Salient. An Organ of Student Opinion at Victoria College, Wellington, N.Z. Vol. 17, No. 2. March 11, 1953
Speech by J.-P. Sartre — Delivered at the Vienna Congress of the Peoples for Peace-Dec, 1952
Speech by J.-P. Sartre
Delivered at the Vienna Congress of the Peoples for Peace-Dec, 1952
The thinking and the politics of today are leading us towards a massacre because they are abstracted from reality. The world has been cut in two and each half is afraid of the other. From then on everyone acts without knowledge of the wishes and the decisions of his neighbour across the street; we make our own conjectures, give no credit to what is said, make our own interpretations and frame our own conduct according to what we imagine our opponent is going to do. From that point the only possible position is the one summed up by that most stupid expression of all the ages—if you want peace, prepare for war. Triumph of abstraction? On this basis men themselves become abstractions. On this basis each man is the other man, the possible enemy; we mistrust ourselves. In my country. France. It is uncommon to meet men: in the main one meets only togs and names.

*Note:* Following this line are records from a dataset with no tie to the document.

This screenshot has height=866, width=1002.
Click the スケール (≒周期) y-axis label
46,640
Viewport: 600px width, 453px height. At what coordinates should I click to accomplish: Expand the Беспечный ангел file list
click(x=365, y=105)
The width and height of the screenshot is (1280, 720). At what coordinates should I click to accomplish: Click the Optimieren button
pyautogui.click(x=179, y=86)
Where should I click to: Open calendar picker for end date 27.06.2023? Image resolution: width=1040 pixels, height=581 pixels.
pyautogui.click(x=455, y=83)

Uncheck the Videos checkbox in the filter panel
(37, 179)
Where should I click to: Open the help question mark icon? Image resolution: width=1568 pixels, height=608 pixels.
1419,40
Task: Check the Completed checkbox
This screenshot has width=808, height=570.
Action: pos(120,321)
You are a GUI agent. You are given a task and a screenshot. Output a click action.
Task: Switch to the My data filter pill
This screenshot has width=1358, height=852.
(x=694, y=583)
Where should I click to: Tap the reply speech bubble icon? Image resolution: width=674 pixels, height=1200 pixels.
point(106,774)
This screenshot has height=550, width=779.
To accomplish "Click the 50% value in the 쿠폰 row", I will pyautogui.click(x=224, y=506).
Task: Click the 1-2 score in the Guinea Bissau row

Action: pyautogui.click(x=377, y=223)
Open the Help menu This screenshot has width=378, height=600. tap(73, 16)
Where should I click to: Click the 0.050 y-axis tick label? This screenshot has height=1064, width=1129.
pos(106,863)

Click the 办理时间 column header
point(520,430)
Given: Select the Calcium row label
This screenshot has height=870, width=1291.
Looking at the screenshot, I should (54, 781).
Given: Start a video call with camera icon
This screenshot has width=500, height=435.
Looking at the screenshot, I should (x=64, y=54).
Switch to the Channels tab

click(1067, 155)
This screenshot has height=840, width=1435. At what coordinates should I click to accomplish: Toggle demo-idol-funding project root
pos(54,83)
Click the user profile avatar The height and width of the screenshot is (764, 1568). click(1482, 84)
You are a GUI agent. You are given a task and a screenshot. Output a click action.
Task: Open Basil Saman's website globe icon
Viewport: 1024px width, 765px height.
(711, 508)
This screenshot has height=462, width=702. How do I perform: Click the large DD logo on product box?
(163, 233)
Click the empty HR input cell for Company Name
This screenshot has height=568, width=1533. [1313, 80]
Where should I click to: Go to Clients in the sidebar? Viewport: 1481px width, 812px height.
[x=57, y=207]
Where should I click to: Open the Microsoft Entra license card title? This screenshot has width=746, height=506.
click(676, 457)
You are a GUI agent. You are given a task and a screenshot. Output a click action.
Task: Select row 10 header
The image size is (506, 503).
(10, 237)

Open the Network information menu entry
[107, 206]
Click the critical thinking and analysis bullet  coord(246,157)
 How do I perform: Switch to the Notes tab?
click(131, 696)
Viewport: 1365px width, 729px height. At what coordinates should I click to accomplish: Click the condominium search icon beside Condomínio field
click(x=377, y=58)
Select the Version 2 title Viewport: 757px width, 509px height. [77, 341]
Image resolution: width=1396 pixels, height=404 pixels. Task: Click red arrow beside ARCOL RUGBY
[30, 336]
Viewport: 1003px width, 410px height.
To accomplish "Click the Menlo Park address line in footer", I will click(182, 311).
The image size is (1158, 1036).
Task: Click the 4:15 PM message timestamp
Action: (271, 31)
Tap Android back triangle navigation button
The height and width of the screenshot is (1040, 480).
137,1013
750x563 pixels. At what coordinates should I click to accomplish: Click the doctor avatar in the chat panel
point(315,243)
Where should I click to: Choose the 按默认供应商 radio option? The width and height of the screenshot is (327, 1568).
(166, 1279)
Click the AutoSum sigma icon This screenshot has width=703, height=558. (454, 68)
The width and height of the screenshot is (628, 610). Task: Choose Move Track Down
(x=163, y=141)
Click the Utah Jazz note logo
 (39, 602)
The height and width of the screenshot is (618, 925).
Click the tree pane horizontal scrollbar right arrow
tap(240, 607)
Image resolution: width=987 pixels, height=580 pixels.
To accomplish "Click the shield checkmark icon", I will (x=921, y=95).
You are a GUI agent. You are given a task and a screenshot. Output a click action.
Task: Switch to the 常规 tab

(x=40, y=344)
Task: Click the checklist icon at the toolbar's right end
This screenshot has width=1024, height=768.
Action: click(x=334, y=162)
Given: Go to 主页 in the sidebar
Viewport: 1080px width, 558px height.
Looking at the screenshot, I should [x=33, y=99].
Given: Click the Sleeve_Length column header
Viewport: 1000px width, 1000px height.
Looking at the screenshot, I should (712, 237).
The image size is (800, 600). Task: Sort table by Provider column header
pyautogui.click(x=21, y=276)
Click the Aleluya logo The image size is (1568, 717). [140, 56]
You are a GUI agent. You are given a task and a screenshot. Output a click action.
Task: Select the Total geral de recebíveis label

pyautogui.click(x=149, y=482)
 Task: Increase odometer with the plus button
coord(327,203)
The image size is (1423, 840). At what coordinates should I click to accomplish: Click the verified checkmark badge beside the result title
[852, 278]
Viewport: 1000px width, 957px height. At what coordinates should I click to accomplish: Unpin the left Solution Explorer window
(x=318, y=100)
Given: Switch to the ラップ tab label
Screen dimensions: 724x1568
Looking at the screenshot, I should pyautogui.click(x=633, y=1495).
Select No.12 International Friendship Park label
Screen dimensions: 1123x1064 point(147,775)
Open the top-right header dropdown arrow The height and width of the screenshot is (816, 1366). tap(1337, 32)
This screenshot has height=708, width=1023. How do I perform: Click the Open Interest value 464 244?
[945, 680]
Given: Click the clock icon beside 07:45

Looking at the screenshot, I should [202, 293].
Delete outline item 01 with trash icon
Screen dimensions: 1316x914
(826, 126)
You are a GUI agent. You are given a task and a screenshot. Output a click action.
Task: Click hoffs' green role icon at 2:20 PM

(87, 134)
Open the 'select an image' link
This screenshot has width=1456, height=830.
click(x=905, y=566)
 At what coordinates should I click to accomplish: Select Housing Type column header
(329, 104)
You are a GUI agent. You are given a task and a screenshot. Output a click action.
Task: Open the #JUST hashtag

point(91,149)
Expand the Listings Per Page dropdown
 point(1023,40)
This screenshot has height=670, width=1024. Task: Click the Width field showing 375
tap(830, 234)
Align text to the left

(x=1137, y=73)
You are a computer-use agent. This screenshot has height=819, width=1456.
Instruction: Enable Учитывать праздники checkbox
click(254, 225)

The new and admirable thing about this peace congress is that what it has brought together is men. Not diplomats, not technicians or ministers, but men of every kind, of every opinion. Not men from nowhere, of course, but Chinese, Germans, French. They all have nations and they have not come here to deny their nationalities. Quite the contrary, in fact. Only, for them their nationality is no abstract classification, but a part of their reality as men. It is the way they live and work and love and die. These are German men, Russian men. Italian men and fundamentally their nationality is simply their particular point of view about peace. In wartime nationalities become separated. Then they are nothing but permission to shoot the enemy on sight: a Frenchman is a target. Today, for the first time, they are coming together. We are meeting here not, as in the case of certain scientific congresses, in spite of our origins, but because you are German, you Vietnamese and I French. And Just as the abstract leads to conflict, so one might say that the concrete unites us. For the concrete is the totality of the bonds that unite men among themselves. And if we think simply of this totality of the bonds that unite us we shall sec that to make war on each other is a perfectly imbecile undertaking.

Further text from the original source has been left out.